Question

To warm up some milk for a baby, a mother pours milk into a thin-walled cylindrical container whose diameter is \(6 \mathrm{~cm}\). The height of the milk in the container is \(7 \mathrm{~cm}\). She then places the container into a large pan filled with hot water at \(70^{\circ} \mathrm{C}\). The milk is stirred constantly so that its temperature is uniform at all times. If the heat transfer coefficient between the water and the container is $120 \mathrm{~W} / \mathrm{m}^{2} \cdot \mathrm{K}$, determine how long it will take for the milk to warm up from \(3^{\circ} \mathrm{C}\) to $38^{\circ} \mathrm{C}$. Assume the entire surface area of the cylindrical container (including the top and bottom) is in thermal contact with the hot water. Take the properties of the milk to be the same as those of water. Can the milk in this case be treated as a lumped system? Why?

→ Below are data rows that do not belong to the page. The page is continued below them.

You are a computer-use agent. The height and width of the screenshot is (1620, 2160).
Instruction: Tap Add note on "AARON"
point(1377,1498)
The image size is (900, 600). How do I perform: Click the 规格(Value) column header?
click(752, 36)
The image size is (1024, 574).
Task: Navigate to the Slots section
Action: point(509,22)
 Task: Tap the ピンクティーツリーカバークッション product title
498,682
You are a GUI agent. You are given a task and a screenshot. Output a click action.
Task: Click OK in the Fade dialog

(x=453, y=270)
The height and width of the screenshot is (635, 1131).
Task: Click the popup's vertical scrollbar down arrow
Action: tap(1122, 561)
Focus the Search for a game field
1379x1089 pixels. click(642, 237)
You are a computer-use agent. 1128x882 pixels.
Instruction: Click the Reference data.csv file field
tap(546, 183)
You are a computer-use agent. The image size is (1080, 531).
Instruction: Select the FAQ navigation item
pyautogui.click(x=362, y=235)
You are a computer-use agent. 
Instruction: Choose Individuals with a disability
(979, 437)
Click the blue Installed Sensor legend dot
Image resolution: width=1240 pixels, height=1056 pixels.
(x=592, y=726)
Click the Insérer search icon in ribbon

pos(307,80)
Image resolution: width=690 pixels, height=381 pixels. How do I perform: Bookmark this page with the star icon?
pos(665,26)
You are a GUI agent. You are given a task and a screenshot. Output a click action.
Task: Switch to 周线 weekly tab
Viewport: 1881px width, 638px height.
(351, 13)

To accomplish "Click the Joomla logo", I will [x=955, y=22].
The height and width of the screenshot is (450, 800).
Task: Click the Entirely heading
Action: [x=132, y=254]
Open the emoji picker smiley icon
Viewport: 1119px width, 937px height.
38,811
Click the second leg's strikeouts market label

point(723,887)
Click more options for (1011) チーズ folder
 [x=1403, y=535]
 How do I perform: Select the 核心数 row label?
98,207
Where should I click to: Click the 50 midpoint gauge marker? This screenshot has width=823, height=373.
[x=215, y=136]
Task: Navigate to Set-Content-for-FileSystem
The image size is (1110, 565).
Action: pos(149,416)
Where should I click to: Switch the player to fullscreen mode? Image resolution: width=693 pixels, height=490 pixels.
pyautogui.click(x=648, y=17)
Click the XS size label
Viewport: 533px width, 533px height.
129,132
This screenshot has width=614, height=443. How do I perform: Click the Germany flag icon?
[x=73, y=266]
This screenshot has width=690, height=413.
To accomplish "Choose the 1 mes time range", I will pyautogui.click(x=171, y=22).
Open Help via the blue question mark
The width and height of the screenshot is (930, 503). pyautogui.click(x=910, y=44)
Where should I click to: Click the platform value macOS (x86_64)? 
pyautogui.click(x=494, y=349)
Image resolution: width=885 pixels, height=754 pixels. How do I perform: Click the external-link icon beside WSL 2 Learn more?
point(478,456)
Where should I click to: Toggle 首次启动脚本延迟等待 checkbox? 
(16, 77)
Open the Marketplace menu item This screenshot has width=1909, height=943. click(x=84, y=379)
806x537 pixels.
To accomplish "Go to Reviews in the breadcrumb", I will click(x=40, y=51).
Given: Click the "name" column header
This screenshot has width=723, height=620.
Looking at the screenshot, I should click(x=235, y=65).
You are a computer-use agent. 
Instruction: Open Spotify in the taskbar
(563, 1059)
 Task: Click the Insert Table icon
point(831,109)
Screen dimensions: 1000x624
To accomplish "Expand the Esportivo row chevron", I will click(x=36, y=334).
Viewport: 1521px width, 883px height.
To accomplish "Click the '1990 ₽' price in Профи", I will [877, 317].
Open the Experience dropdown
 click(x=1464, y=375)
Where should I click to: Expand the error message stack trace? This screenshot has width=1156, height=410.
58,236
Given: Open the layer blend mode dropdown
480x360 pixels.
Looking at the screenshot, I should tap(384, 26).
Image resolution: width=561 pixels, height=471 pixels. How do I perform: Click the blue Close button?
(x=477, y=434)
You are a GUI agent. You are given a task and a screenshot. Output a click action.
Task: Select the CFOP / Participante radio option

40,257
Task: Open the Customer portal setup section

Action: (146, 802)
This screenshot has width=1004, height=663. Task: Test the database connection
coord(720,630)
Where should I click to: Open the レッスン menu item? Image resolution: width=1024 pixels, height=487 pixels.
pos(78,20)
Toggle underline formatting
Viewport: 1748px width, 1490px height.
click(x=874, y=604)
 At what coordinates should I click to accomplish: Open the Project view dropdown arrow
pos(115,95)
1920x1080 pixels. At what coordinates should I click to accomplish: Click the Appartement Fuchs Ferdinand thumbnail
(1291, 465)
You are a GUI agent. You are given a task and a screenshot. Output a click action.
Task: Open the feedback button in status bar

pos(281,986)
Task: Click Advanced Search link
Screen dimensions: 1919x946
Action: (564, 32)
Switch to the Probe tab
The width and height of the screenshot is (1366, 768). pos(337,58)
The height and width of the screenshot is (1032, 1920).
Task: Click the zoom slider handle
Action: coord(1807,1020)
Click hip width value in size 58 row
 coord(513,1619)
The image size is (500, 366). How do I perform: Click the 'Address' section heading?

Answer: \(4.50\) min

Short answer

Answer: It takes about 8.86 minutes to heat the milk from 3°C to 38°C, and the milk cannot be treated as a lumped system in this case.

Step-by-step solution

Calculate the volume of the milk

The volume (V) of the cylindrical container filled with milk is given by the formula: $$V = \frac{\pi d^2}{4} \times h$$ Let's convert the diameter and height to meters and then calculate the volume. $$V = \frac{\pi (0.06 \mathrm{~m})^2}{4} \times 0.07 \mathrm{~m} = 0.0001885 \mathrm{~m}^3$$

Find the mass of the milk

Using the density of the milk (which is assumed to be the same as water), we can calculate the mass of the milk as follows: $$m = \rho \times V = (1000 \mathrm{~kg} / \mathrm{m}^3) \times 0.0001885 \mathrm{~m}^3 = 0.1885 \mathrm{~kg}$$

Calculate the surface area of the container

The surface area (A) of the cylindrical container in contact with the water (including the top and bottom) can be calculated as: $$A = \pi d^2 + 2 \pi \left(\frac{d}{2} \right)h = 2 \pi \left(\frac{d}{2} \right) \times (d + 2h)$$ $$A = 2 \pi \left(0.03 \mathrm{~m} \right) \times (0.06 \mathrm{~m} + 2 \times 0.07 \mathrm{~m}) = 0.02568 \mathrm{~m}^2$$

Determine the time required for the milk to reach the final temperature

The total heat (Q) required to raise the milk's temperature from \(T_i\) to \(T_f\) can be calculated using the formula: $$Q = m \times c_p \times \Delta T = m \times c_p \times (T_f - T_i)$$ $$Q = (0.1885 \mathrm{~kg}) \times (4186 \mathrm{~J} / \mathrm{kg} \cdot \mathrm{K}) \times (38 - 3)^{\circ} \mathrm{C} = 27438 \mathrm{~J}$$ The heat transfer rate (Q') can be calculated using the formula: $$Q' = h \times A \times (T_w - T_m)$$ Here, \(T_w\) is the temperature of the water and \(T_m\) is the average temperature of the milk. We will take \(T_m\) as the midpoint of \(T_i\) and \(T_f\). $$Q' = (120 \mathrm{~W} / \mathrm{m}^{2} \cdot \mathrm{K}) \times 0.02568 \mathrm{~m}^2 \times (70 - \frac{3 + 38}{2})^{\circ} \mathrm{C} = 51.61 \mathrm{~W}$$ Now, we can find the time (t) required for the milk to reach the final temperature: $$t = \frac{Q}{Q'} = \frac{27438 \mathrm{~J}}{51.61 \mathrm{~W}} = 531.48 \mathrm{~s}$$ $$t = 531.48 \mathrm{~s} = 8.86 \mathrm{~min}$$

Check if the milk can be treated as a lumped system

To check if the milk can be treated as a lumped system, we calculate the Biot number (Bi): $$Bi = \frac{hL_c}{k}$$ Here, \(L_c\) is the characteristic length, which can be calculated as: $$L_c = \frac{V}{A}$$ $$L_c = \frac{0.0001885 \mathrm{~m}^3}{0.02568 \mathrm{~m}^2} = 0.007339\ \mathrm{m}$$ Now, we calculate the Biot number: $$Bi = \frac{(120 \mathrm{~W} / \mathrm{m}^{2} \cdot \mathrm{K}) \times 0.007339 \mathrm{~m}}{0.6 \mathrm{~W} / \mathrm{m} \cdot \mathrm{K}} = 1.467$$ Since the Biot number \(Bi > 0.1\), the milk cannot be treated as a lumped system. In conclusion, it takes about 8.86 minutes to heat the milk from \(3^{\circ} \mathrm{C}\) to \(38^{\circ} \mathrm{C}\) and the milk cannot be treated as a lumped system in this case.